Rogers, W. J., Babb, J. D., Baim, D. S., Chesebro, J. H., Gore, J. M., Roberts, R., Williams, D. O., Frederick, M., Passamani, E. R., Braunwald, E. Selective versus routine predischarge coronary arteriography after therapy with recombinant tissue-type plasminogen activator, heparin and aspirin for acute myocardial infarction. TIMI II Investigators Journal of the American College of Cardiology. 1991;17(5):1007-16.

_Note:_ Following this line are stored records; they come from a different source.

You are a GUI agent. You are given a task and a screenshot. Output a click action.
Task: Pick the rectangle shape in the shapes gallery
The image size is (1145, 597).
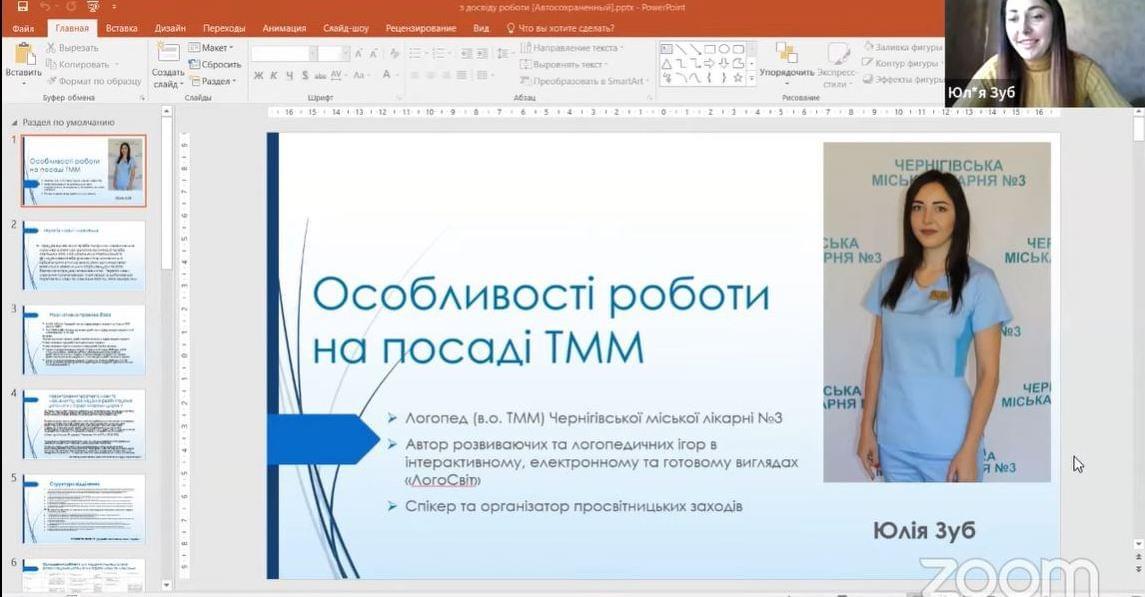[710, 49]
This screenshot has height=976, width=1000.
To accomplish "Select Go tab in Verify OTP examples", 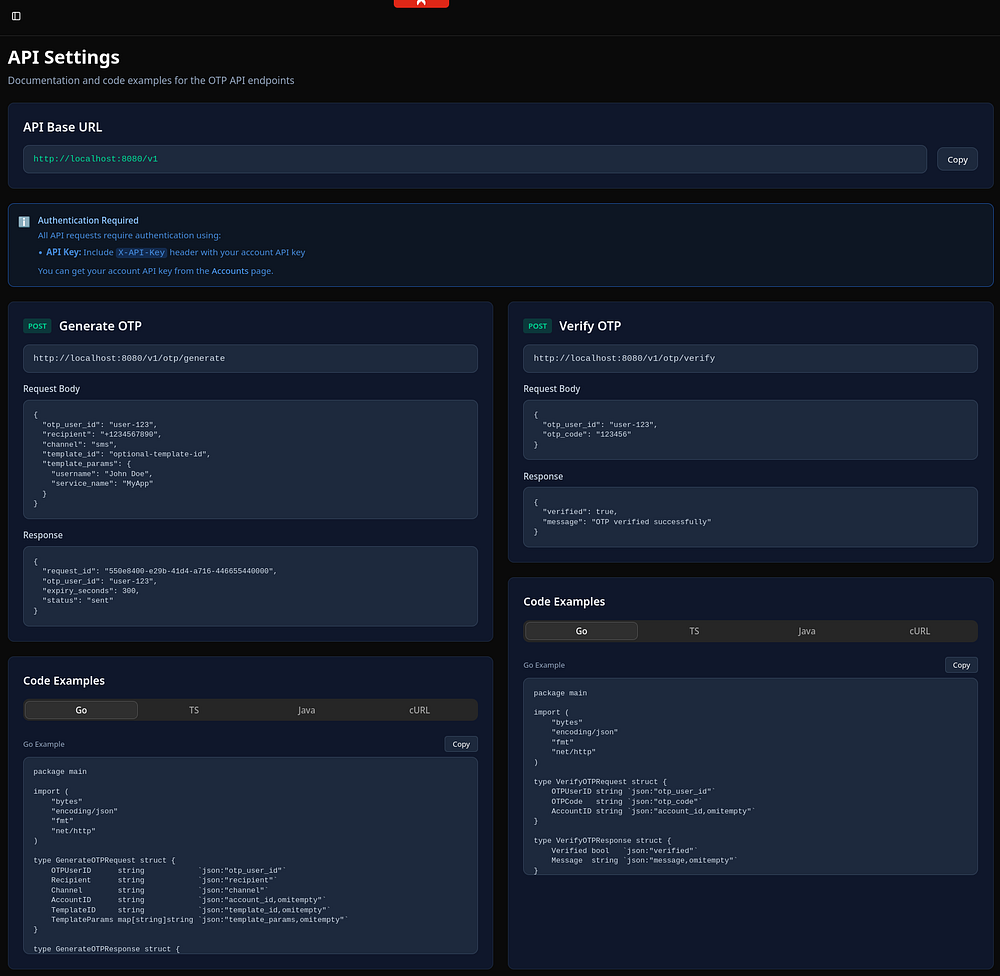I will point(581,631).
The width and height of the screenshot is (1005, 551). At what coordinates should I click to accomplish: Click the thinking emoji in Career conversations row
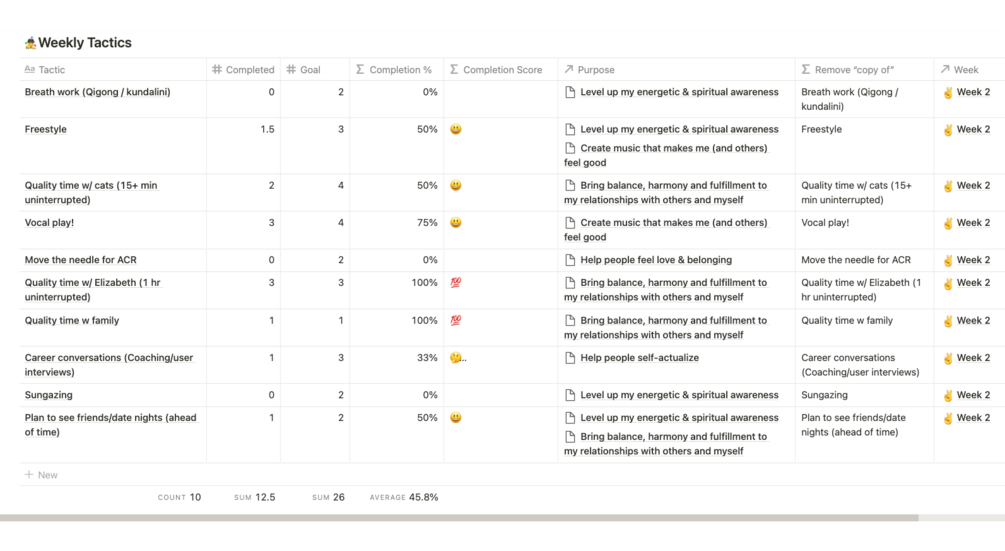pyautogui.click(x=456, y=358)
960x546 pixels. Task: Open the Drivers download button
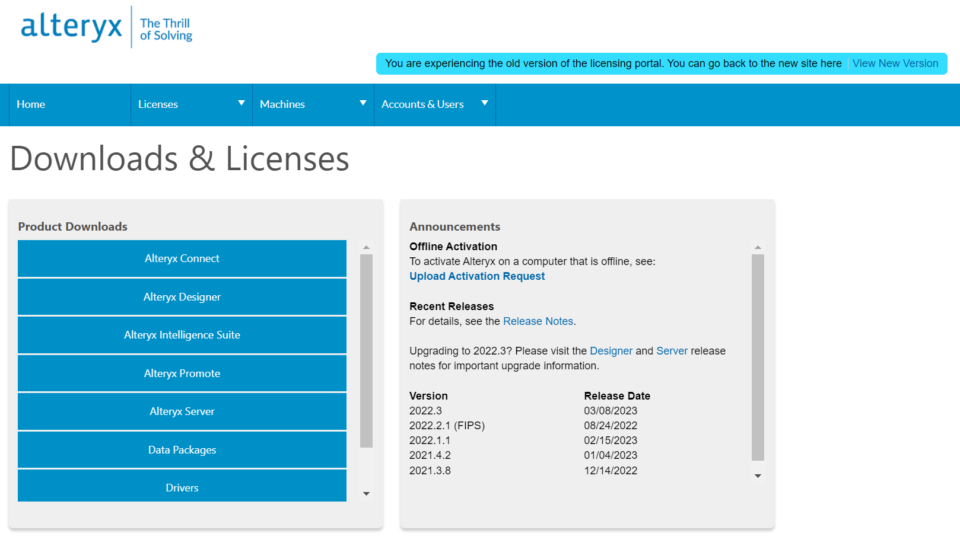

To ascertain whether predischarge arteriography is beneficial in patients with acute myocardial infarction treated with recombinant tissue-type plasminogen activator (rt-PA), heparin and aspirin, the outcome of 197 patients in the Thrombolysis in Myocardial Infarction (TIMI) IIA study assigned to conservative management and routine predischarge coronary arteriography (routine catheterization group) was compared with the outcome of 1,461 patients from the TIMI IIB study assigned to conservative management without routine coronary arteriography unless ischemia recurred spontaneously or on predischarge exercise testing (selective catheterization group). The two groups were similar with regard to important baseline variables. During the initial hospital stay, coronary arteriography was performed in 93.9% of the routine catheterization group and 34.7% of the selective catheterization group (p less than 0.001), but the frequency of coronary revascularization (angioplasty or coronary artery bypass surgery) was similar in the two groups (24.4% versus 20.7%, p = NS). Coronary arteriograms showed a predominance of zero or one vessel disease (stenosis greater than or equal to 60%) in both groups (routine catheterization group 73.1%, selective catheterization group 61.3%). During the 1st year after infarction, rehospitalization for cardiac reasons and the interim performance of coronary arteriography were more common in the selective catheterization group (37.9% versus 27.6%, p = 0.007 and 28.6% versus 11.6%, p less than 0.001, respectively); however, the interim rates of death, nonfatal reinfarction and performance of coronary revascularization procedures were similar. At the end of 1 year, coronary arteriography had been performed one or more times in 98.9% of the routine catheterization group and 59.4% of the selective catheterization group (p less than 0.001), whereas death and nonfatal reinfarction had occurred in 10.2% versus 7.0% (p = 0.10) and 8.6% versus 9.0% (p = 0.87), respectively. Because the selective coronary arteriography policy exposes about 40% fewer patients to the small but finite risks and inconvenience of the procedure without compromising the 1 year survival or reinfarction rates, it seems to be an appropriate management strategy.